— TASK DIRECTIONS —
Every record must be reproduced exactly. Leave none out.

Top of PROVIDED INFORMATION

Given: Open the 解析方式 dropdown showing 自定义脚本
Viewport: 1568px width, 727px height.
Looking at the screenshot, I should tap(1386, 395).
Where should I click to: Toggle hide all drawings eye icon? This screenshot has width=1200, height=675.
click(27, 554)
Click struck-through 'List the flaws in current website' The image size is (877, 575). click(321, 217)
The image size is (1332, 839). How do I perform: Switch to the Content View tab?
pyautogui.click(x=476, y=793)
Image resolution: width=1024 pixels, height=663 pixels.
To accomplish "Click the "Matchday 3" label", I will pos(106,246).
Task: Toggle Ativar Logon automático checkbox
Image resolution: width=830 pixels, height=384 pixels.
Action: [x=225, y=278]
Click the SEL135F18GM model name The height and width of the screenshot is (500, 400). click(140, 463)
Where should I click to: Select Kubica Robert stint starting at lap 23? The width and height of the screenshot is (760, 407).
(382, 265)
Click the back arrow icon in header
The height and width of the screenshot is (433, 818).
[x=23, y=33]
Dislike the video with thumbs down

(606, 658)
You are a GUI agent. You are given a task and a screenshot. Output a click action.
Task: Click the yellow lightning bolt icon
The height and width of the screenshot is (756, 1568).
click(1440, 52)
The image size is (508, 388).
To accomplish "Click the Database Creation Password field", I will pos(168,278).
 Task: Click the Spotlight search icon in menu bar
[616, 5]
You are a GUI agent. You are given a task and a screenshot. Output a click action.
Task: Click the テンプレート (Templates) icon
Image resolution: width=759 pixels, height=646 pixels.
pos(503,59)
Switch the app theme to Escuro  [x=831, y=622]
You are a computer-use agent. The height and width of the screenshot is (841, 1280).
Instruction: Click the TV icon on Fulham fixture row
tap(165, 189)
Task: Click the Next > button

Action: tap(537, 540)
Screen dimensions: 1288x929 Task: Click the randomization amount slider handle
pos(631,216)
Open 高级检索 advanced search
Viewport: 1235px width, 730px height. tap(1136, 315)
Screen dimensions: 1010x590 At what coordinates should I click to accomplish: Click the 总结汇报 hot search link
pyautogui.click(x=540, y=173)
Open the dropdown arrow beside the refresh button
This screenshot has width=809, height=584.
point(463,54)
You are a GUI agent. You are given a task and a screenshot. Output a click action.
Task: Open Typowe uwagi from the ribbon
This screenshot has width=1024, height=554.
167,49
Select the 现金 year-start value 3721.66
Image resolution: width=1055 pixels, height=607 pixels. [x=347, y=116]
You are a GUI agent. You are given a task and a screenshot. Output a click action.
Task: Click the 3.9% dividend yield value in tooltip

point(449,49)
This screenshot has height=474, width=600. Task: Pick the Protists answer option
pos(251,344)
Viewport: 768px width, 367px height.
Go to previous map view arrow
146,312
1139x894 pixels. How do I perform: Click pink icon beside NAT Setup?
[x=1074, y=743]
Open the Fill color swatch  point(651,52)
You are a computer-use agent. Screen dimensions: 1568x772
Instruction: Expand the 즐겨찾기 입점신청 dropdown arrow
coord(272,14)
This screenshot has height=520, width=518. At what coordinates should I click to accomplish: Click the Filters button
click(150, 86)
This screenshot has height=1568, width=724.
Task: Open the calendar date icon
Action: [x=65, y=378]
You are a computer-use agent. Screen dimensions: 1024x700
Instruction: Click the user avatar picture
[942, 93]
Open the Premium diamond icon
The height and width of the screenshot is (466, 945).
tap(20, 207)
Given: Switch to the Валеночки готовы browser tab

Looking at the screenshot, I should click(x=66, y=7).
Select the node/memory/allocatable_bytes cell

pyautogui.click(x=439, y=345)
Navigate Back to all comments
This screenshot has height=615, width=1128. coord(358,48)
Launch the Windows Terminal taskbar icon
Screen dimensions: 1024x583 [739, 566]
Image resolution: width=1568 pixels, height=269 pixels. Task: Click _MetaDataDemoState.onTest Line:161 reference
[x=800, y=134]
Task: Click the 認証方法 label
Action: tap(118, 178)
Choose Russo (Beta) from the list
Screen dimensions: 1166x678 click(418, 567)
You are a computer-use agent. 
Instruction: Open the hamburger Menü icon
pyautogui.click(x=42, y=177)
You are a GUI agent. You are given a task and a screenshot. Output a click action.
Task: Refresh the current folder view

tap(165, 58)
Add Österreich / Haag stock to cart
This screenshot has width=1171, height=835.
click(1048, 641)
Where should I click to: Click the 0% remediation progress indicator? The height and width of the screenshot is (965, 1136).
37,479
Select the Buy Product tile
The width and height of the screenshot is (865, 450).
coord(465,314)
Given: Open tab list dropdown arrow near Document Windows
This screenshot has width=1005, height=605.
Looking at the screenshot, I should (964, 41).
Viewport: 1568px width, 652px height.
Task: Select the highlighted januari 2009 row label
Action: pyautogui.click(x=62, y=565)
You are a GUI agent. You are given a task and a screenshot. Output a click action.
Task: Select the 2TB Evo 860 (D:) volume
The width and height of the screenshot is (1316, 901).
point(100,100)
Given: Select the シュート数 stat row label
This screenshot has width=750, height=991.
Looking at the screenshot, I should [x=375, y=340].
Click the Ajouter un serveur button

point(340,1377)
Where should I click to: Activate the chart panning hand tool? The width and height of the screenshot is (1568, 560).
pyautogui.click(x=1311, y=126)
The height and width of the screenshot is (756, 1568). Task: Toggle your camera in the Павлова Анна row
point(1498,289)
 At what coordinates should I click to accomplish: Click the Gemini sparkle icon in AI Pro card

Bottom of PROVIDED INFORMATION

— EXERCISE ANSWER —
Given: Open the 解析方式 dropdown showing 自定义脚本
Viewport: 1568px width, 727px height.
Looking at the screenshot, I should tap(1386, 395).
Where should I click to: Toggle hide all drawings eye icon? This screenshot has width=1200, height=675.
click(27, 554)
Click struck-through 'List the flaws in current website' The image size is (877, 575). click(321, 217)
The image size is (1332, 839). How do I perform: Switch to the Content View tab?
pyautogui.click(x=476, y=793)
Image resolution: width=1024 pixels, height=663 pixels.
To accomplish "Click the "Matchday 3" label", I will pos(106,246).
Task: Toggle Ativar Logon automático checkbox
Image resolution: width=830 pixels, height=384 pixels.
Action: [x=225, y=278]
Click the SEL135F18GM model name The height and width of the screenshot is (500, 400). click(140, 463)
Where should I click to: Select Kubica Robert stint starting at lap 23? The width and height of the screenshot is (760, 407).
(382, 265)
Click the back arrow icon in header
The height and width of the screenshot is (433, 818).
[x=23, y=33]
Dislike the video with thumbs down

(606, 658)
You are a GUI agent. You are given a task and a screenshot. Output a click action.
Task: Click the yellow lightning bolt icon
The height and width of the screenshot is (756, 1568).
click(1440, 52)
The image size is (508, 388).
To accomplish "Click the Database Creation Password field", I will pos(168,278).
 Task: Click the Spotlight search icon in menu bar
[616, 5]
You are a GUI agent. You are given a task and a screenshot. Output a click action.
Task: Click the テンプレート (Templates) icon
Image resolution: width=759 pixels, height=646 pixels.
pos(503,59)
Switch the app theme to Escuro  [x=831, y=622]
You are a computer-use agent. The height and width of the screenshot is (841, 1280).
Instruction: Click the TV icon on Fulham fixture row
tap(165, 189)
Task: Click the Next > button

Action: tap(537, 540)
Screen dimensions: 1288x929 Task: Click the randomization amount slider handle
pos(631,216)
Open 高级检索 advanced search
Viewport: 1235px width, 730px height. tap(1136, 315)
Screen dimensions: 1010x590 At what coordinates should I click to accomplish: Click the 总结汇报 hot search link
pyautogui.click(x=540, y=173)
Open the dropdown arrow beside the refresh button
This screenshot has width=809, height=584.
point(463,54)
You are a GUI agent. You are given a task and a screenshot. Output a click action.
Task: Open Typowe uwagi from the ribbon
This screenshot has width=1024, height=554.
167,49
Select the 现金 year-start value 3721.66
Image resolution: width=1055 pixels, height=607 pixels. [x=347, y=116]
You are a GUI agent. You are given a task and a screenshot. Output a click action.
Task: Click the 3.9% dividend yield value in tooltip

point(449,49)
This screenshot has height=474, width=600. Task: Pick the Protists answer option
pos(251,344)
Viewport: 768px width, 367px height.
Go to previous map view arrow
146,312
1139x894 pixels. How do I perform: Click pink icon beside NAT Setup?
[x=1074, y=743]
Open the Fill color swatch  point(651,52)
You are a computer-use agent. Screen dimensions: 1568x772
Instruction: Expand the 즐겨찾기 입점신청 dropdown arrow
coord(272,14)
This screenshot has height=520, width=518. At what coordinates should I click to accomplish: Click the Filters button
click(150, 86)
This screenshot has height=1568, width=724.
Task: Open the calendar date icon
Action: [x=65, y=378]
You are a computer-use agent. Screen dimensions: 1024x700
Instruction: Click the user avatar picture
[942, 93]
Open the Premium diamond icon
The height and width of the screenshot is (466, 945).
tap(20, 207)
Given: Switch to the Валеночки готовы browser tab

Looking at the screenshot, I should click(x=66, y=7).
Select the node/memory/allocatable_bytes cell

pyautogui.click(x=439, y=345)
Navigate Back to all comments
This screenshot has height=615, width=1128. coord(358,48)
Launch the Windows Terminal taskbar icon
Screen dimensions: 1024x583 [739, 566]
Image resolution: width=1568 pixels, height=269 pixels. Task: Click _MetaDataDemoState.onTest Line:161 reference
[x=800, y=134]
Task: Click the 認証方法 label
Action: tap(118, 178)
Choose Russo (Beta) from the list
Screen dimensions: 1166x678 click(418, 567)
You are a computer-use agent. 
Instruction: Open the hamburger Menü icon
pyautogui.click(x=42, y=177)
You are a GUI agent. You are given a task and a screenshot. Output a click action.
Task: Refresh the current folder view

tap(165, 58)
Add Österreich / Haag stock to cart
This screenshot has width=1171, height=835.
click(1048, 641)
Where should I click to: Click the 0% remediation progress indicator? The height and width of the screenshot is (965, 1136).
37,479
Select the Buy Product tile
The width and height of the screenshot is (865, 450).
coord(465,314)
Given: Open tab list dropdown arrow near Document Windows
This screenshot has width=1005, height=605.
Looking at the screenshot, I should (964, 41).
Viewport: 1568px width, 652px height.
Task: Select the highlighted januari 2009 row label
Action: pyautogui.click(x=62, y=565)
You are a GUI agent. You are given a task and a screenshot. Output a click action.
Task: Select the 2TB Evo 860 (D:) volume
The width and height of the screenshot is (1316, 901).
point(100,100)
Given: Select the シュート数 stat row label
This screenshot has width=750, height=991.
Looking at the screenshot, I should [x=375, y=340].
Click the Ajouter un serveur button

point(340,1377)
Where should I click to: Activate the chart panning hand tool? The width and height of the screenshot is (1568, 560).
pyautogui.click(x=1311, y=126)
The height and width of the screenshot is (756, 1568). Task: Toggle your camera in the Павлова Анна row
point(1498,289)
 At what coordinates should I click to accomplish: Click the Gemini sparkle icon in AI Pro card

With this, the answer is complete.